Your objective
Set down all of the data that follows word for word, without the images.

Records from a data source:
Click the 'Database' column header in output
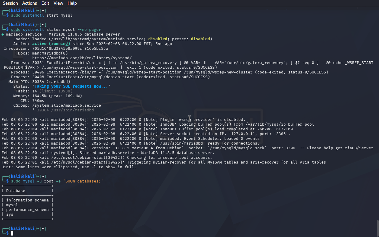 16,191
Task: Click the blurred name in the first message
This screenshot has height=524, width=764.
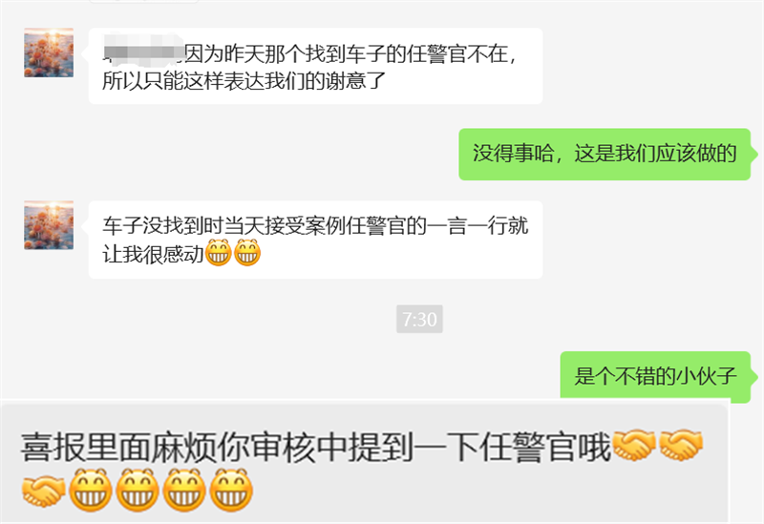Action: pos(142,50)
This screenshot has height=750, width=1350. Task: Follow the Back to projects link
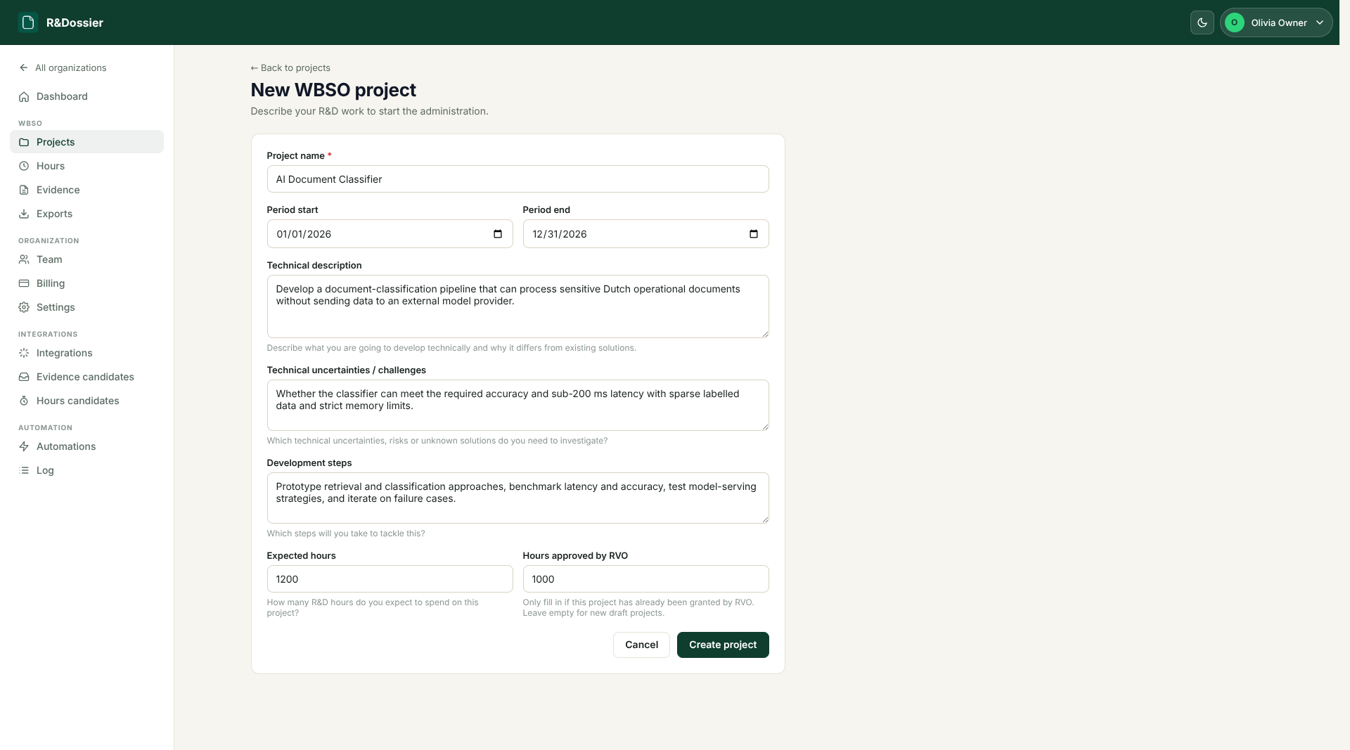pyautogui.click(x=290, y=67)
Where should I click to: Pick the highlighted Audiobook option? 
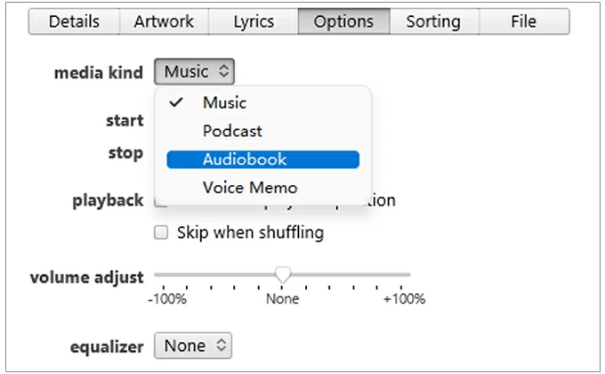click(262, 159)
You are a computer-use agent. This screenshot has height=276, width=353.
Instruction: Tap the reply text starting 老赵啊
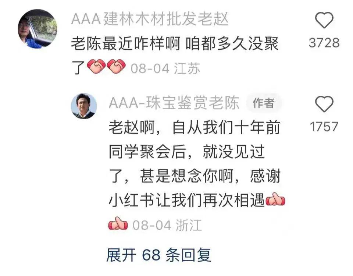pos(195,164)
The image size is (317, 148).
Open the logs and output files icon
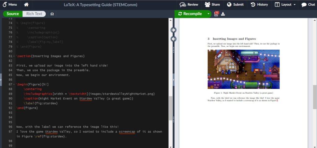click(216, 14)
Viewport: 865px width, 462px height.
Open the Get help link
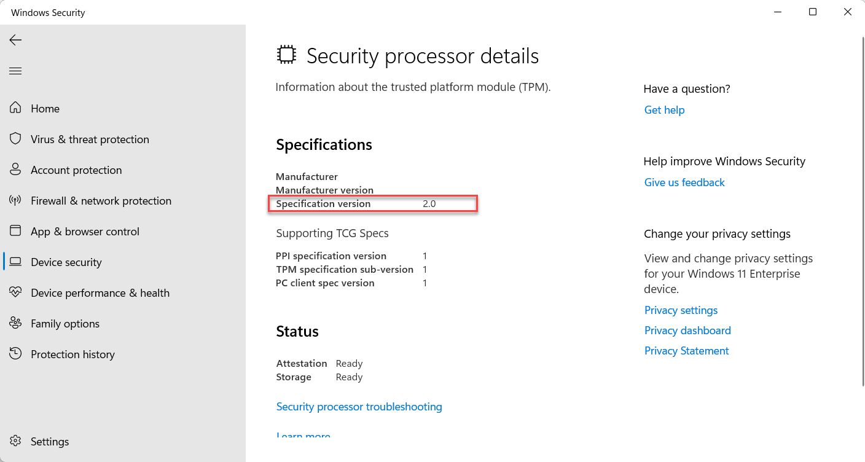[x=664, y=110]
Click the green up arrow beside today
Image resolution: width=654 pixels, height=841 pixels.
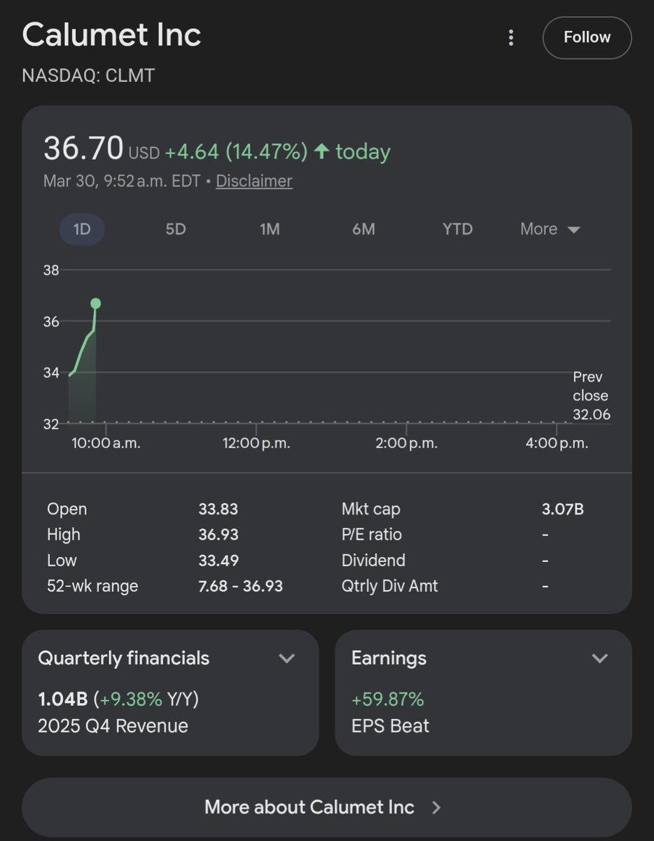pos(321,151)
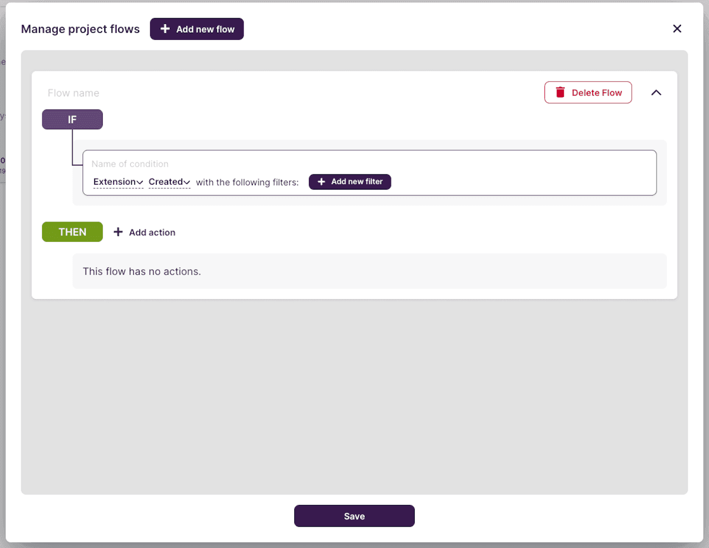Open the Created dropdown
The height and width of the screenshot is (548, 709).
click(x=169, y=182)
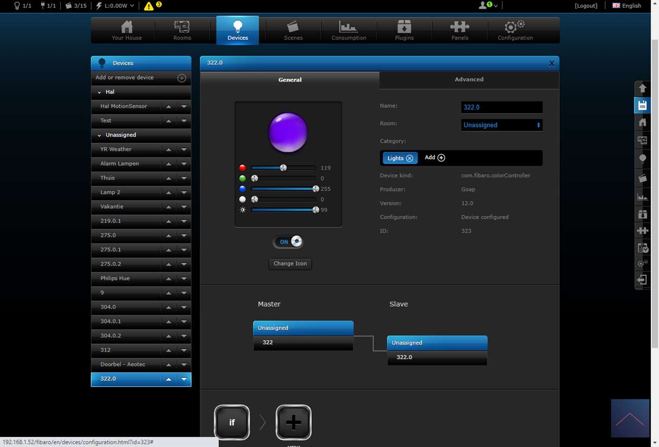The height and width of the screenshot is (447, 659).
Task: Click the yellow warning notification icon
Action: point(149,6)
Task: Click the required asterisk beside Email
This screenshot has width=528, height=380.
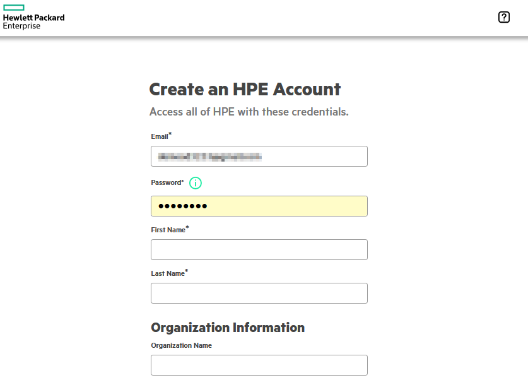Action: (170, 134)
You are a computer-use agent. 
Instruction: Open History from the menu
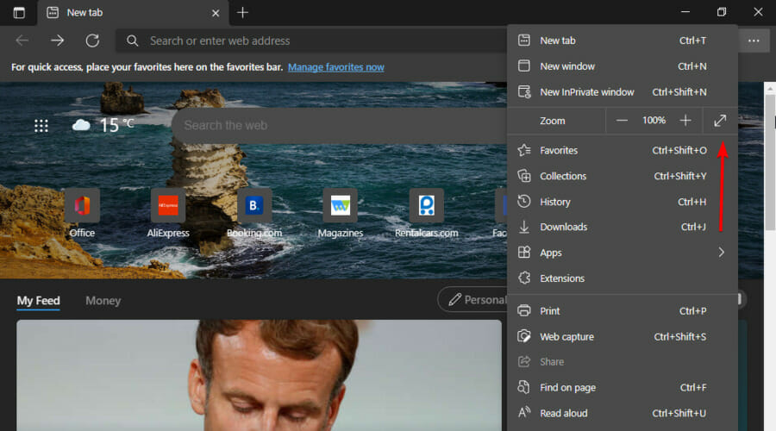pyautogui.click(x=555, y=202)
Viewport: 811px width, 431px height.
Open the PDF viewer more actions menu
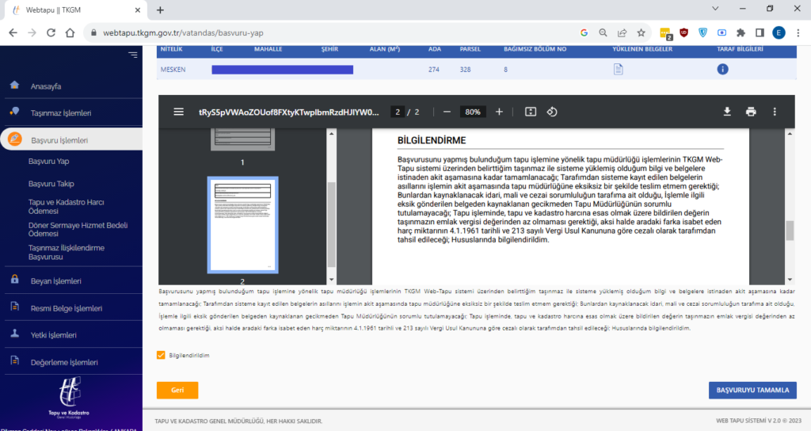click(x=775, y=112)
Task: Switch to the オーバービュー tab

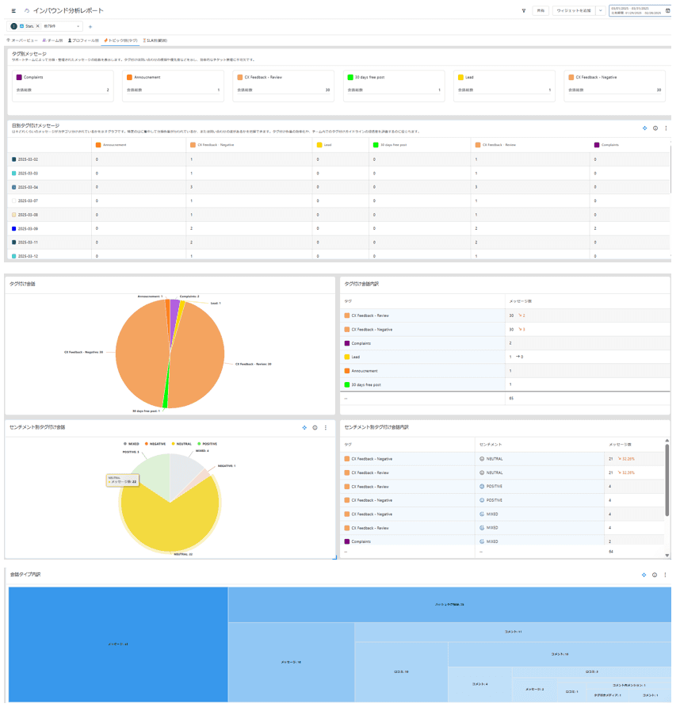Action: 21,40
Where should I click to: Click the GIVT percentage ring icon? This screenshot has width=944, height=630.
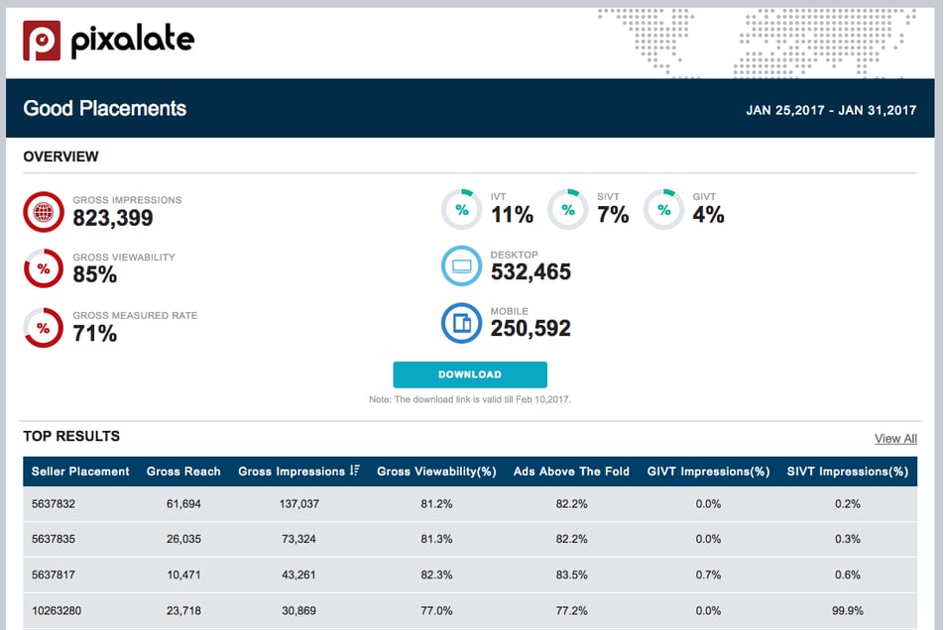point(663,209)
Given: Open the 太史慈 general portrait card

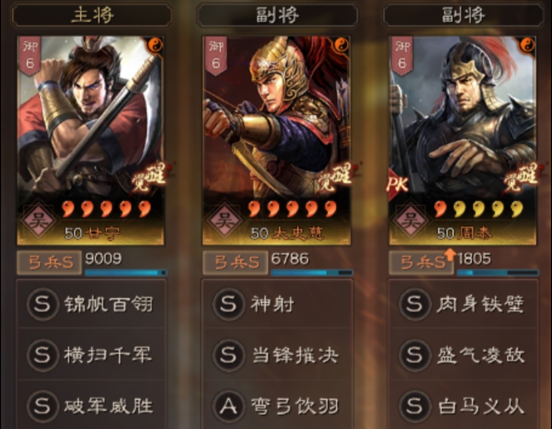Looking at the screenshot, I should coord(277,140).
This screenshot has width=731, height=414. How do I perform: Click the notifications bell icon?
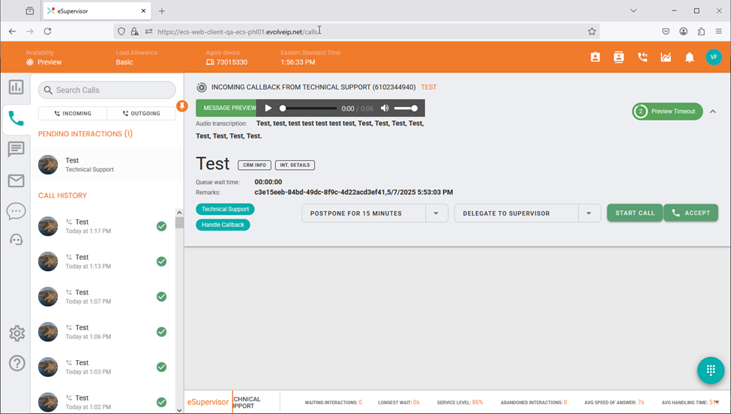pos(689,58)
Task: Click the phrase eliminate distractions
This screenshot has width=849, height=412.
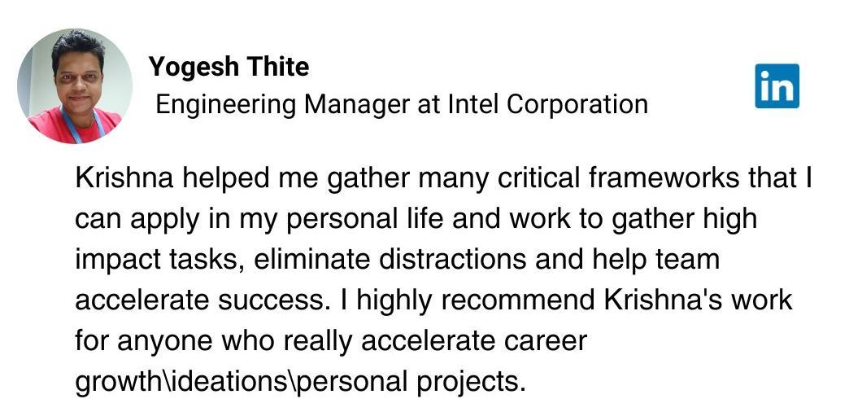Action: [x=390, y=260]
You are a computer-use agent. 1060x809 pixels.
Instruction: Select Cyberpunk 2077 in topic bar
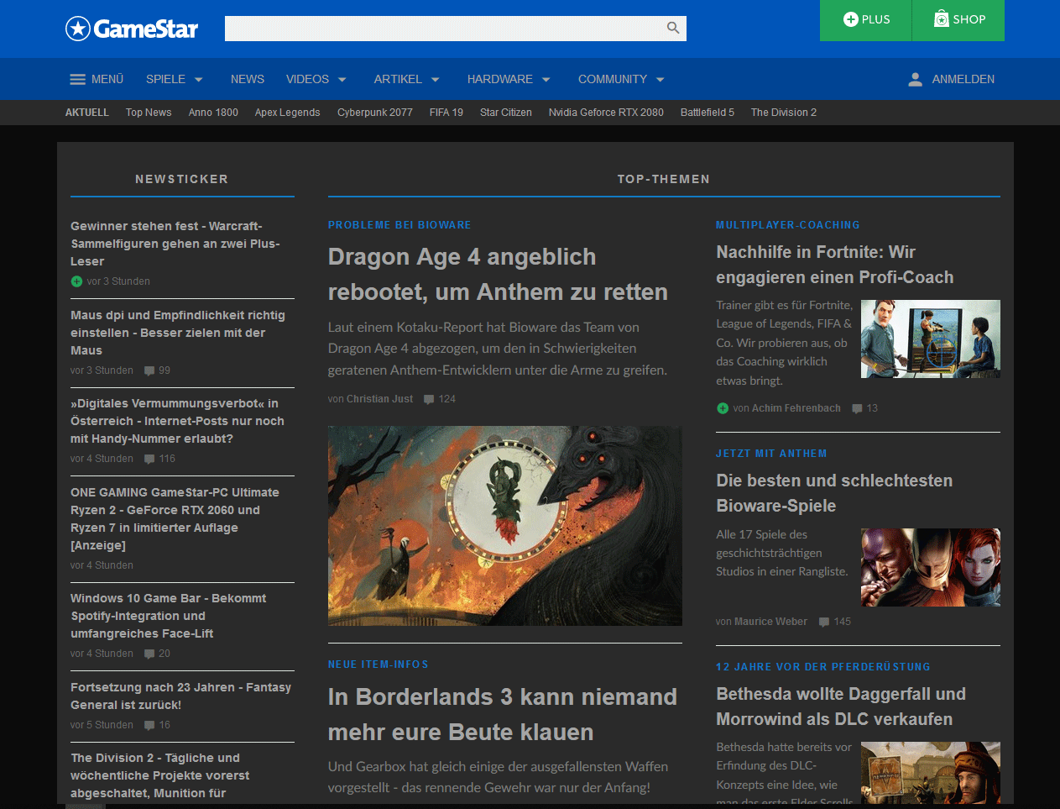(x=374, y=113)
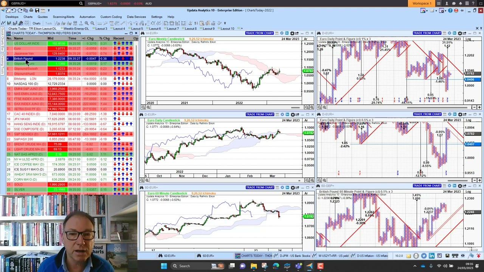Open the Scanning/Alerts menu
The width and height of the screenshot is (484, 272).
[64, 17]
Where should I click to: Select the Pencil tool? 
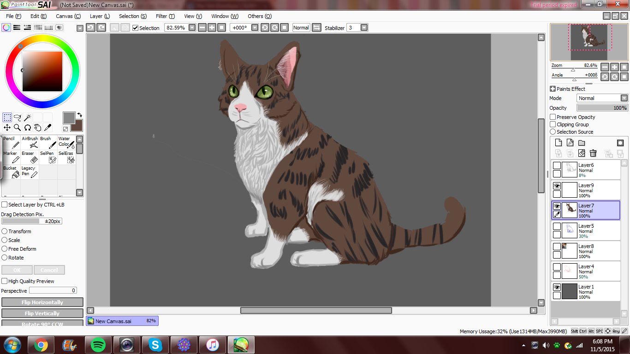point(11,142)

Exercise output
Click the 'Database' column header in output
 16,191
Task: Click the blurred name in the first message
This screenshot has height=524, width=764.
Action: pos(142,50)
This screenshot has height=750, width=1350. Task: Follow the Back to projects link
pyautogui.click(x=290, y=67)
Where should I click to: Pick the highlighted Audiobook option? 
click(262, 159)
You are a computer-use agent. This screenshot has height=276, width=353.
Instruction: Tap the reply text starting 老赵啊
pos(195,164)
The image size is (317, 148).
Open the logs and output files icon
click(216, 14)
Viewport: 865px width, 462px height.
Open the Get help link
[x=664, y=110]
Click the green up arrow beside today
Image resolution: width=654 pixels, height=841 pixels.
pos(321,151)
Open the Created dropdown
The height and width of the screenshot is (548, 709).
click(x=169, y=182)
The height and width of the screenshot is (447, 659).
Task: Click the yellow warning notification icon
Action: point(149,6)
Task: Click the required asterisk beside Email
This screenshot has width=528, height=380.
Action: (170, 134)
You are a computer-use agent. 
Instruction: Open History from the menu
pyautogui.click(x=555, y=202)
Viewport: 811px width, 431px height.
Open the PDF viewer more actions menu
click(x=775, y=112)
Task: Switch to the オーバービュー tab

Action: 21,40
Where should I click to: Click the GIVT percentage ring icon? This screenshot has width=944, height=630.
point(663,209)
Given: Open the 太史慈 general portrait card

Looking at the screenshot, I should coord(277,140).
This screenshot has width=731, height=414. How do I perform: Click the notifications bell icon?
pos(689,58)
Task: Click the phrase eliminate distractions
This screenshot has width=849, height=412.
Action: [x=390, y=260]
You are a computer-use agent. 1060x809 pixels.
Instruction: Select Cyberpunk 2077 in topic bar
(x=374, y=113)
Open the Scanning/Alerts menu
The width and height of the screenshot is (484, 272).
[64, 17]
Where should I click to: Select the Pencil tool? 
point(11,142)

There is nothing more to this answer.